Dental financial advisors give many opinions about the best way to pay for an upgrade to the dental office.

Some dental CPAs suggest that the dentist use as much of his or her own cash flow and borrow as little as possible. Others suggest borrowing as much as available so that “other people’s money,” is used for the expansion.

There are a number of ways to borrow. The longest term of a loan with a reasonable rate of interest is an acceptable method. Others include borrowing on the shortest term possible and paying off the balance as quickly as it can be done.

Related article: 5 ways your office design can help (or hurt) your bottom line

Let’s take a look at some of these methods and see what they mean from a cash flow, tax and economic view and how the selection of choice creates different results for the dentist.

Using office cash flow and borrowing the least amount possible

This choice leaves little money available for any type of unusual occurrence in the office or by the dentist individually. It will probably take much longer to complete the upgrade than other methods, as the cash flow from the office has peaks and valleys - as dentists all know.

It may be difficult to engage a contractor as well because of the long-term payout probably necessary for completion. Often, this results in irritation and grumbling with staff, though hopefully not with patients.

An advantage to the dentist is that no borrowing costs are incurred. Another consideration is the tax benefit created upon the completion of the upgrade.

Borrowing as much as possible

Another method of paying for the expansion of the dental office is to borrow as much as possible and to use the lender’s money for the expansion.

The first thing to be aware of is that this will result in interest charged by the bank. However, it will also allow the dentist to go on with his or her practice with few interruptions in the flow of money to the office.

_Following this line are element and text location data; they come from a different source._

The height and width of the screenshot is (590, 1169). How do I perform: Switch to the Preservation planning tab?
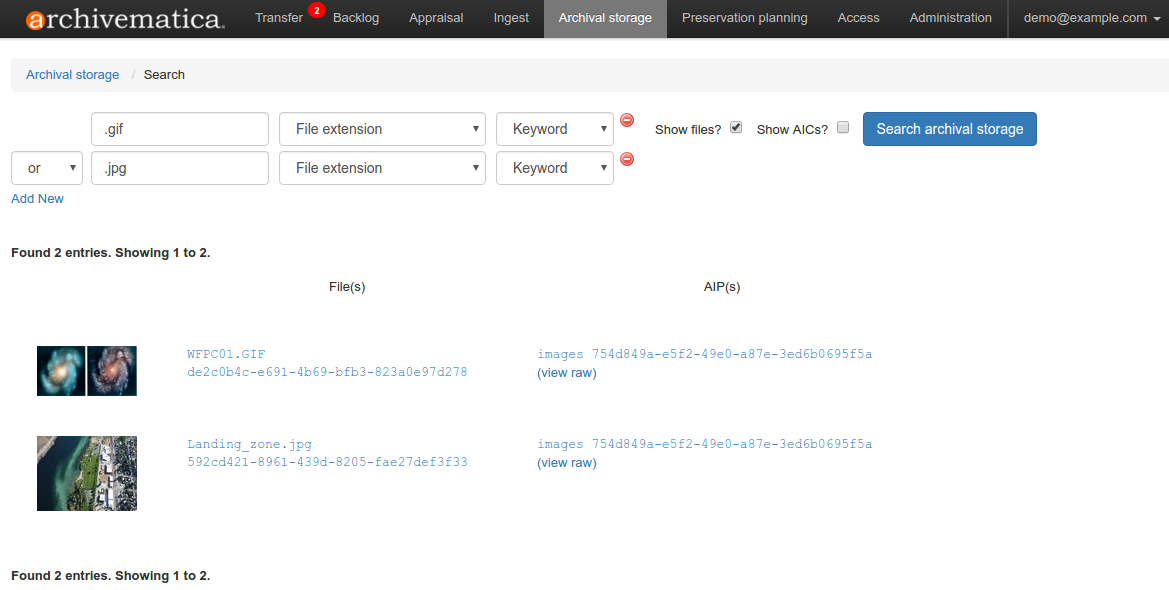pos(744,18)
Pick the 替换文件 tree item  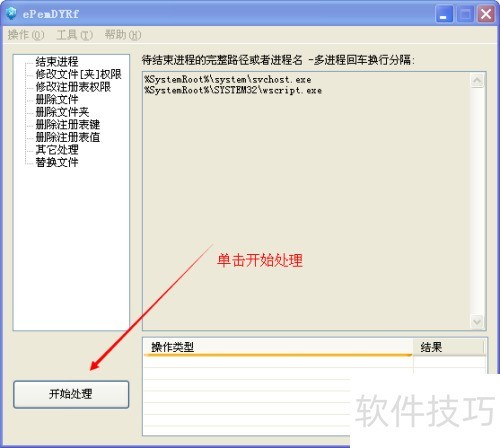tap(57, 162)
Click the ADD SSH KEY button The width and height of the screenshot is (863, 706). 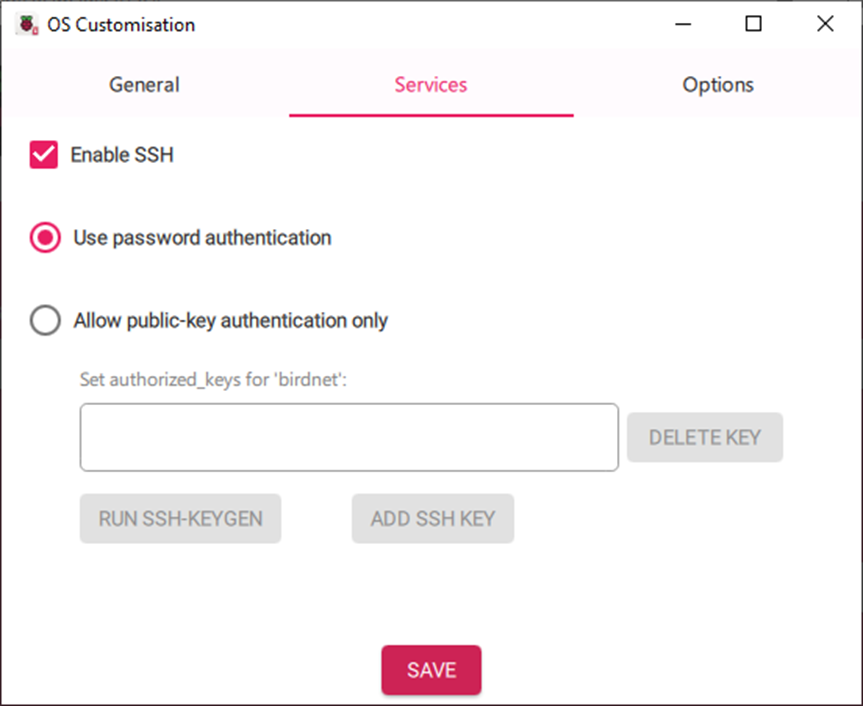pos(433,519)
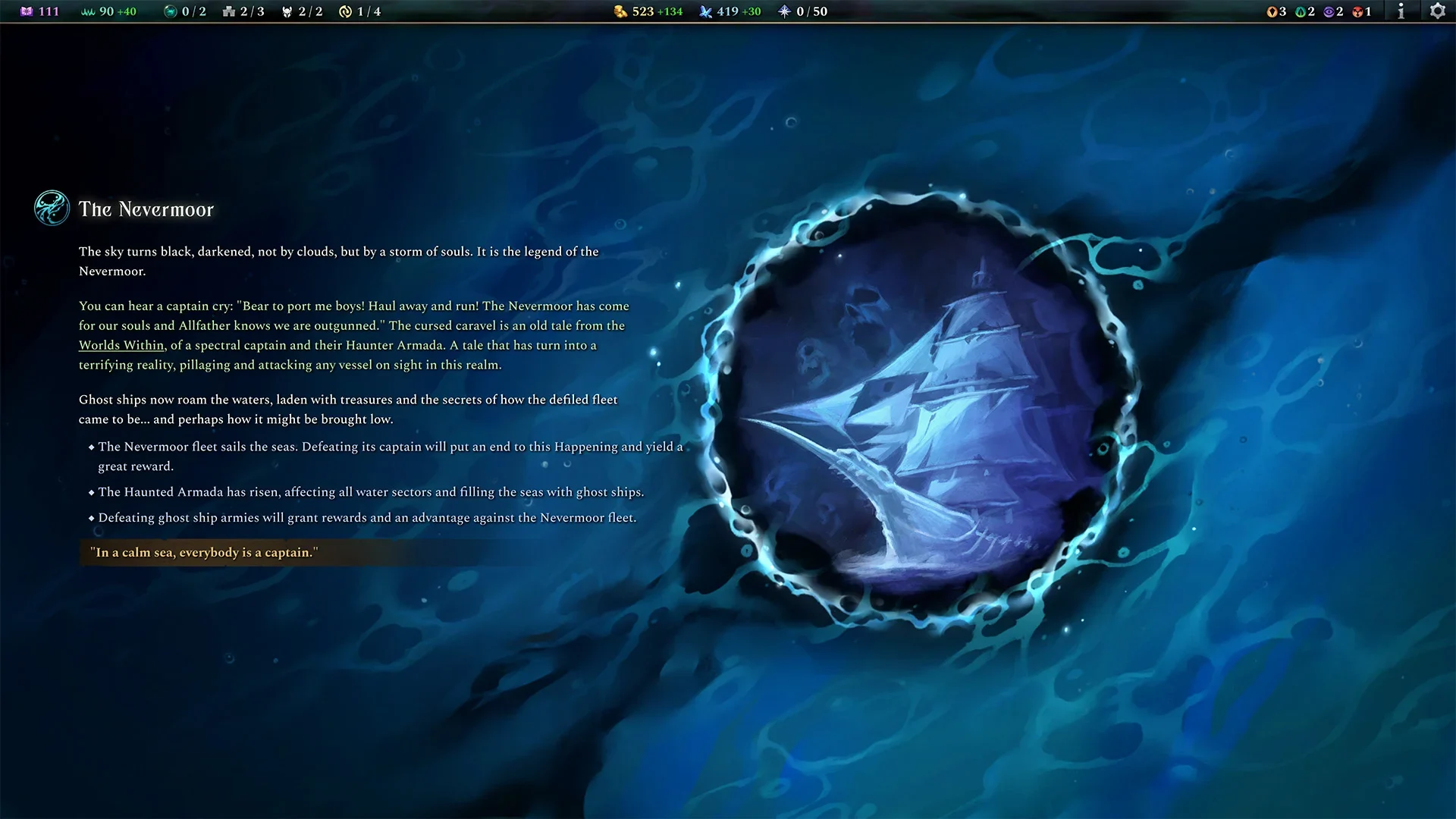Click the purple knowledge book icon
The width and height of the screenshot is (1456, 819).
point(27,11)
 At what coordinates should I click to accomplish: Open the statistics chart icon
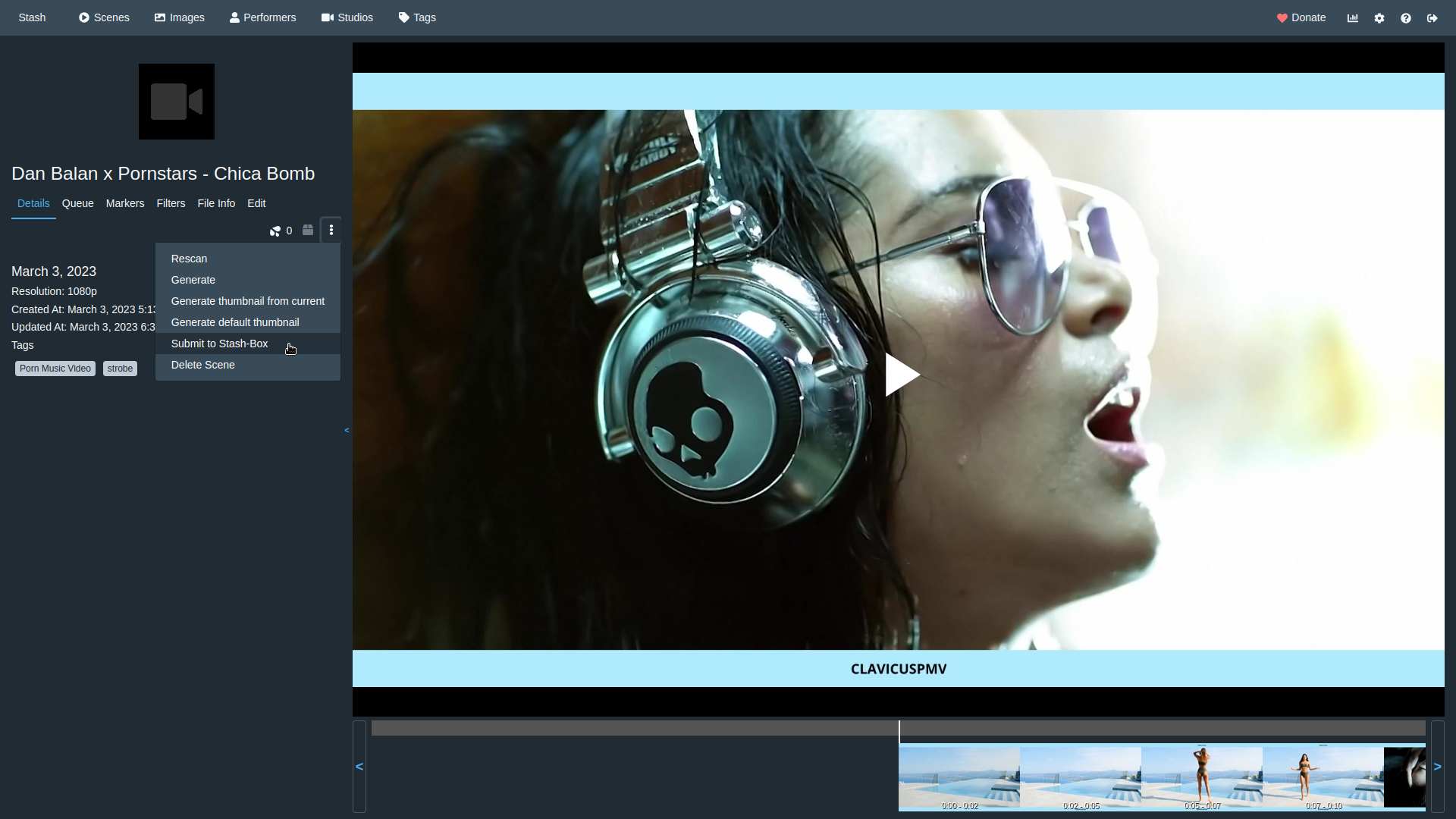1353,18
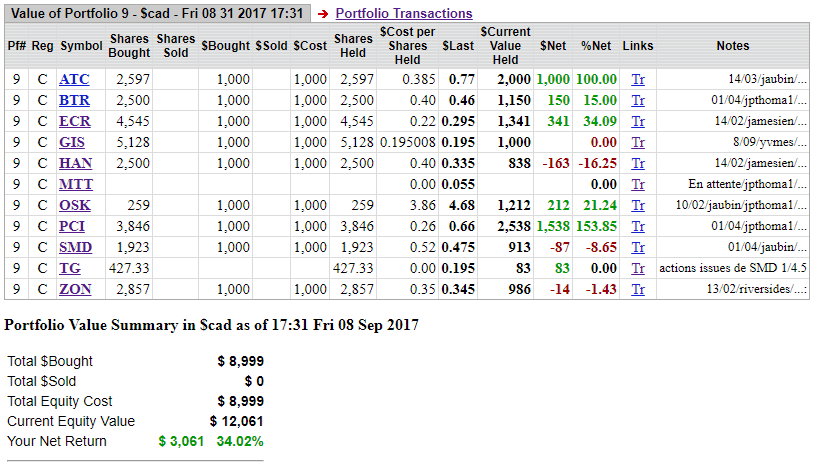This screenshot has width=819, height=466.
Task: Click the red arrow beside Portfolio Transactions
Action: [x=323, y=14]
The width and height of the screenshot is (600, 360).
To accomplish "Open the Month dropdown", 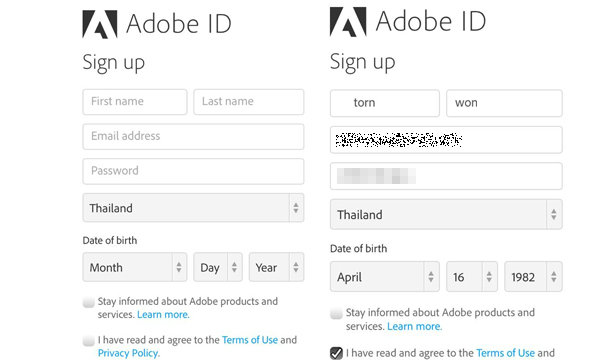I will (135, 267).
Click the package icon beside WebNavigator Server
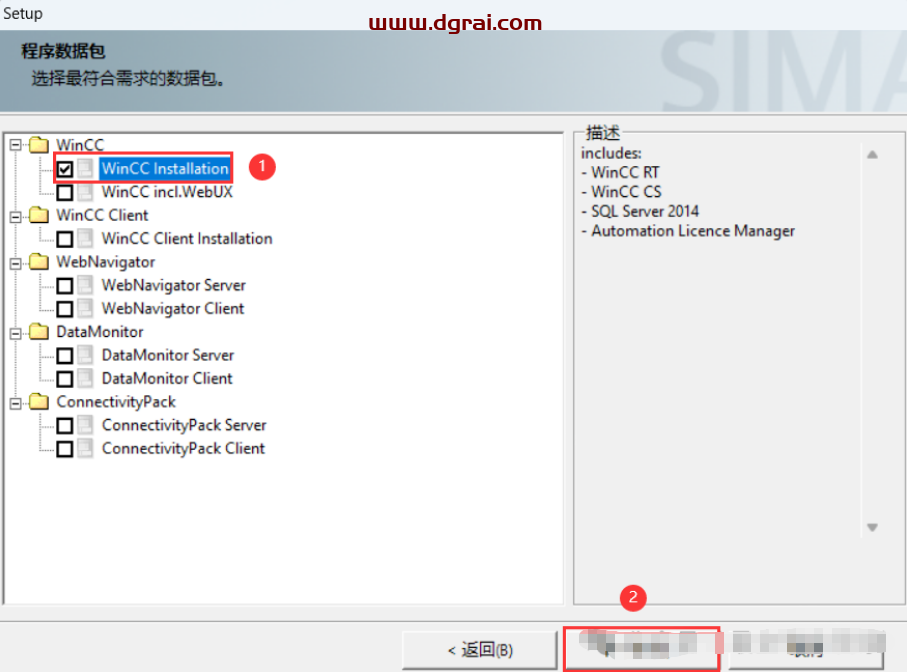The width and height of the screenshot is (907, 672). coord(87,285)
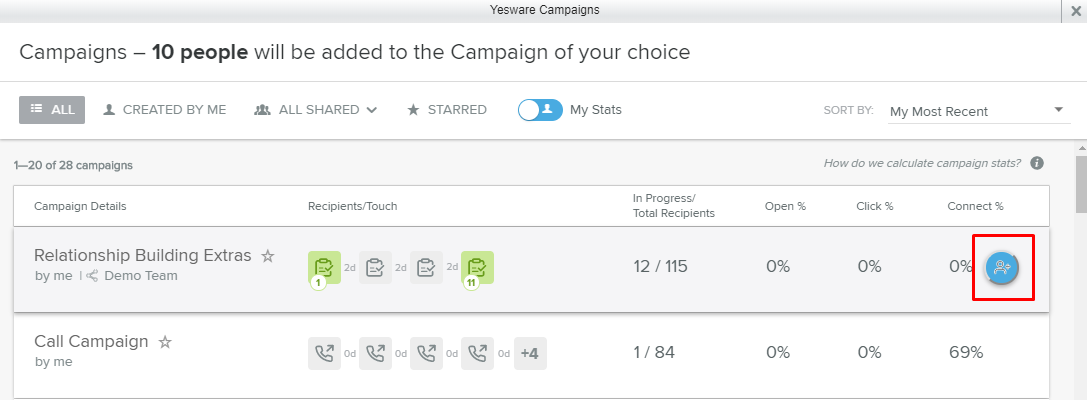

The interest to the office is tax deductible and the expected completion date should be on target with the builder’s agreement. The contractor now has a constant flow of funds and can devote his or her crew to the completion of the work on a timely basis so the next job can be scheduled. With the on-time completion, the tax benefit for the year in question can be more accurately projected by the dental CPA.

The longer term of the loan allows the dentist to preserve as much cash flow as possible, since the monthly payment on the loan will be less than shorter payment schedules. It also allows the dentist to accumulate enough cash to pay the tax as the principal is paid, since all debt payment is considered taxable. If the deduction has expired and the debt is paid, there is a tax due on the remaining debt as it is paid.

The worst problem is if the dentist is concerned about cash flow and has no money to pay the tax. The longer-term loan offers the advantage of having the money to pay the tax since the debt reduction at the slower schedule will allow the funds to accumulate to avoid that from occurring.

Borrowing as little as possible

As with the longer-term loan, the shorter time negotiated with a lender to borrow the construction loan is another option whereby the dentist’s own money is not used.

This approach allows for a lesser amount of cash flow interruption to the dental office. It allows finality with the completion date of the agreement with the contractor. It  also reduces the interest cost to the dentist and permits the tax deduction projection for the dental CPA to be more accurate based on the timing with the builder.

Related article: How better dental office design can prolong your career

Some dentists like this method since the interest cost is reduced and they are not using their own money. At times, the deductions for tax purposes and the payoff of the loan clash. As the loan is paid and deductions are taken, there may be a loss of deduction compared to the loan balance and there is a tax to pay with fewer funds available. The explanation for this is that every time the loan is amortized, that payoff is taxable. Without the deduction left to set off against the debt payment, a tax would be due with fewer funds left to pay it because of the faster debt payoff from the dentist’s working capital.